13 de mayo de 2010

Pecuekipedia

Por: Antonio García Ángel
| Foto: Antonio García Ángel

A diferencia de cetrino y forúnculo, la palabra pie se ajusta a su designación, es un golpe contundente y monosílabo, como si de un envión hubiéramos quedado sembrados en el suelo. Incluso en sus enfermedades, el pie tiene eufonía, con resonancias culinarias como sabañones, callos y hongos, y otras no menos sonoras y sugerentes, que podrían sonar a dúo de payasos estilo Tuerquita y Pernito, como pecueca y juanetes. Las enfermedades bien podrían ser títulos de novelas: uñas encarnadas (novela romántica decimonónica, o bien saga de vampiros), pie de atleta (de algún autor inglés muy moderno, traducido y publicado por Anagrama), espolón calcáneo (novela de mar, por supuesto) y pie zambo (novela sobre el esclavismo español en América Latina). Podemos glosar algunos títulos reales como La mujer que tenía los pies feos, de Jordi Soler, o Aquiles pies ligeros, de Estefano Benni. Oh, los pies, tantas metáforas los involucran, como andar con pies de plomo o tener los pies en la tierra, levantarse con el pie izquierdo, poner pies en polvorosa, salir con los pies por delante, estar al pie del cañón o en pie de guerra. O meter la pata, si ensanchamos.

Pero ocupémonos de ese hedor inhumano, un poco lácteo, que caracteriza a la pecueca. Quizá porque la chucha siempre está más cerca de nuestra nariz, no la dejamos avanzar tanto como la lejana pecueca. Mi primer recuerdo de una pecueca invasora y siniestra viene de cuando tenía unos nueve años. Vivíamos en un apartamento enfrente de Cosmocentro. Mi abuelo tenía un trabajador de la finca al que le decían ‘Secretario Chorizo‘, quien por alguna razón se quedó a dormir una noche en el sofá de nuestra sala. En algún momento empezó a oler a queso podrido.

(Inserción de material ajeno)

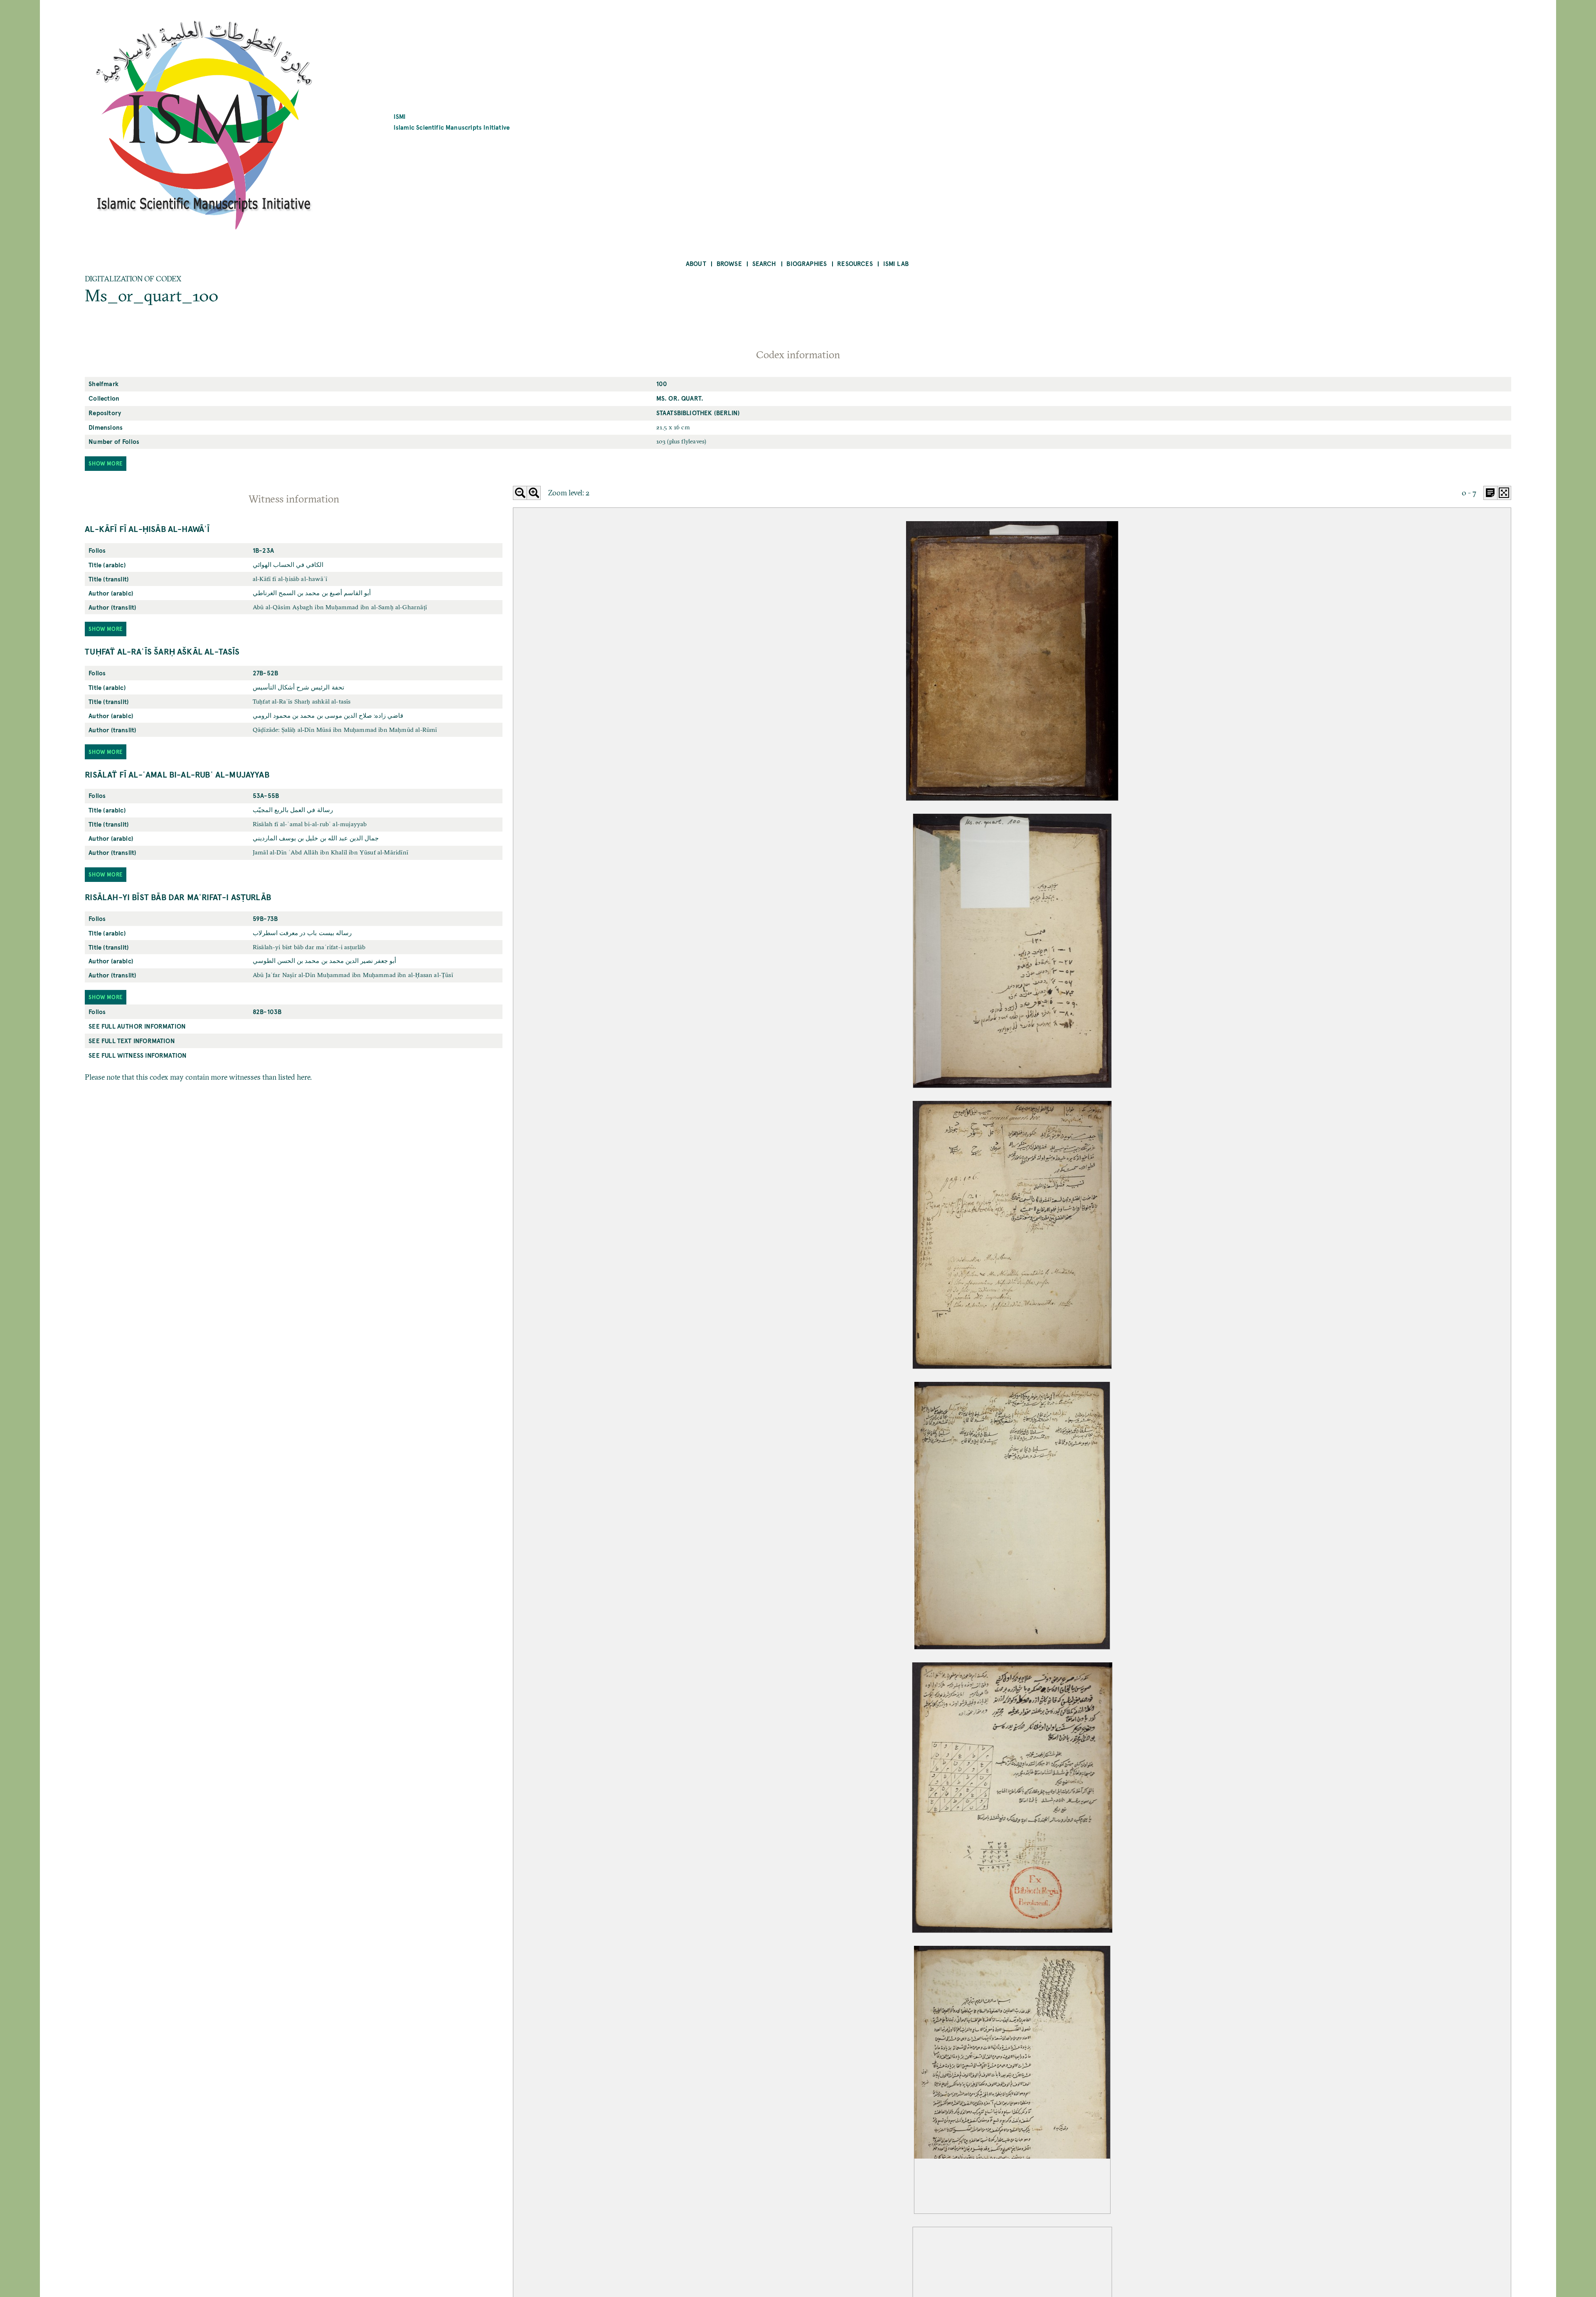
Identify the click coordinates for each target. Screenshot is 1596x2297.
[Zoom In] (534, 493)
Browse (729, 263)
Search (764, 263)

Para ser más exactos, era como si un queso se hubiera muerto y llevara dos meses pudriéndose dentro de nuestra casa. Después de inspeccionar, mis padres descubrieron que los fétidos efluvios provenían de las patas de ‘Secretario Chorizo‘. Lo mandaron a lavarse pero de nada sirvió. Mi papá, que estaba determinado a combatir la pecueca de ‘Chorizo‘ y podía llegar a ser bastante salvaje, echó ACPM y roció Baygón en los pies del pobre tipo. No recuerdo bien, pero creo que mi mamá lo detuvo antes de que les prendiera fuego.

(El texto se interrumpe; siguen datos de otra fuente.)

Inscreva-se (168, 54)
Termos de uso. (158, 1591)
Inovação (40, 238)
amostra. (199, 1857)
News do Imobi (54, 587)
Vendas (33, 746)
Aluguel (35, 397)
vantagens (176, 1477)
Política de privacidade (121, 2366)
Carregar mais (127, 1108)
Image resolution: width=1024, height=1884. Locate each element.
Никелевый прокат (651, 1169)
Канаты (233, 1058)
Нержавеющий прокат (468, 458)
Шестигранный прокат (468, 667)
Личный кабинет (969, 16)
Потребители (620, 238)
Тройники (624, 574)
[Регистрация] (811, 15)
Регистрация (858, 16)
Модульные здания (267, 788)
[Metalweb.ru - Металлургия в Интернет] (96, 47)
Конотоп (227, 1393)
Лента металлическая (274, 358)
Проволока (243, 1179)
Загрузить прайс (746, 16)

Más o menos a mis quince años me compraron unos Reebok blancos que usaba sin medias, como rezaba la moda caleña de la época, y jamás me quitaba. Adquirí una pecueca venenosa, malsana, con mil veces el poder destructor de la que tenía ‘Secretario Chorizo‘. Mientras él era un pinche tote callejero, yo era Hiroshima y Nagasaki. La mía era una adolescencia difícil, estaba atravesando mi etapa de iconoclasta outsider, y por ello me había blindado a las críticas, incluso a las súplicas de mis papás. Mis pies eran un par de zorrillos sobre los que me apoyaba, que solía enfundar en aquellos Reebok que servían de barrica para fermentar el buqué de mi pecueca, el estandarte de mi rebeldía.

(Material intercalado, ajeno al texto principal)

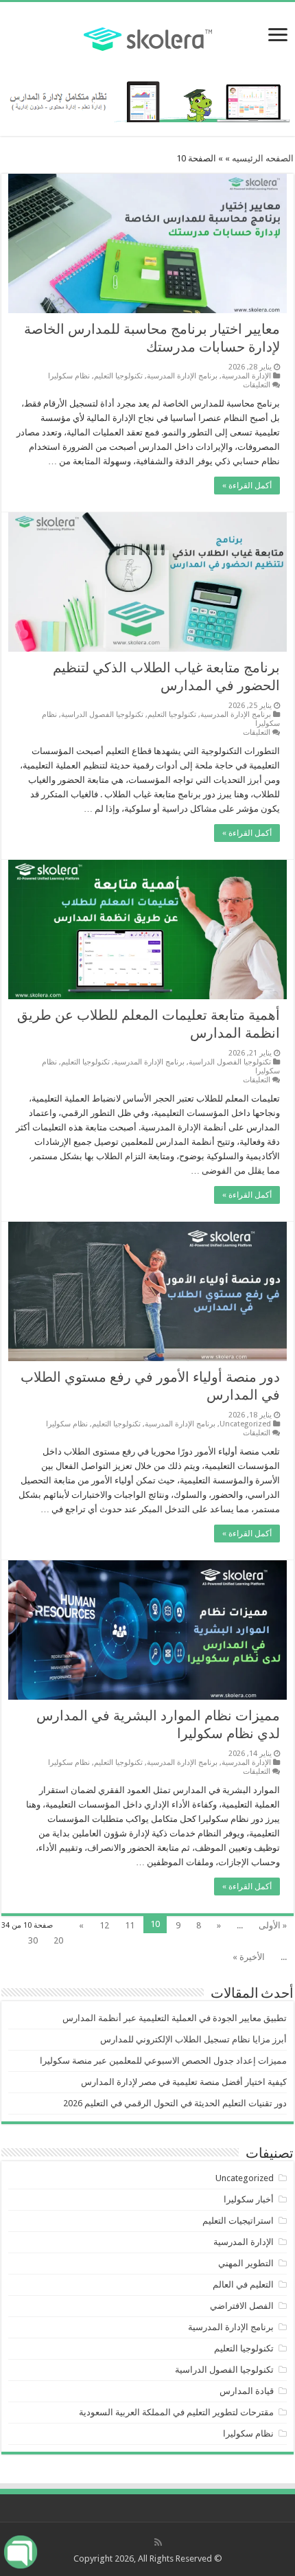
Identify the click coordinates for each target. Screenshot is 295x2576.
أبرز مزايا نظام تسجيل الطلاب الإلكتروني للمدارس (193, 2039)
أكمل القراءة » (247, 485)
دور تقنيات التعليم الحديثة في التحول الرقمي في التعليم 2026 (175, 2103)
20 (58, 1940)
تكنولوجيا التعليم (118, 376)
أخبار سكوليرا (249, 2199)
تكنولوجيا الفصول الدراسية (102, 714)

Era Semana Santa y nos fuimos a Puerto Rico. El jueves estuvimos toda la tarde en la playa. Yo metí mis pies al mar y debí matar cientos de animales marinos. Luego volví a calzarlos en mis Reebok y nos fuimos a misa, pues a mi madre le había dado porque estábamos pasando muy rico y debíamos darle gracias a Dios. En medio de la eucaristía, el cura nos anunció que necesitaba a doce voluntarios que pasaran adelante y reprensentaran a los doce apóstoles mientras él, como Jesús, nos lavaría y nos besaría los pies. Mi familia, con conocimiento de causa, me candidatizó. Fue imposible escapar. Nos sentaron en un semicírculo, de cara al público y nos hicieron descalzar un pie. Por el momento, había doce sospechosos y ningún culpable. El cura venía con una jofaina y un trapo, le echaba un poco de agua a cada pie y luego le estampaba un beso. Cuando llegó al mío, su rostro adquirió una tonalidad verdosa, me miró con odio —jamás olvidaré esa mirada—, me echó agua un par de veces y me restregó con mucha fuerza. Luego acercó sus labios y, disimuladamente, echó el beso en el aire. Estoy seguro: jamás se le volvió a ocurrir semejante idea. Debió pensar que yo era el mismísimo Anticristo. Mi familia, sentada en una de las bancas, se retorcía de la risa.

Cuando regresamos del paseo, boté los zapatos, empecé a echarme talco y a usar medias.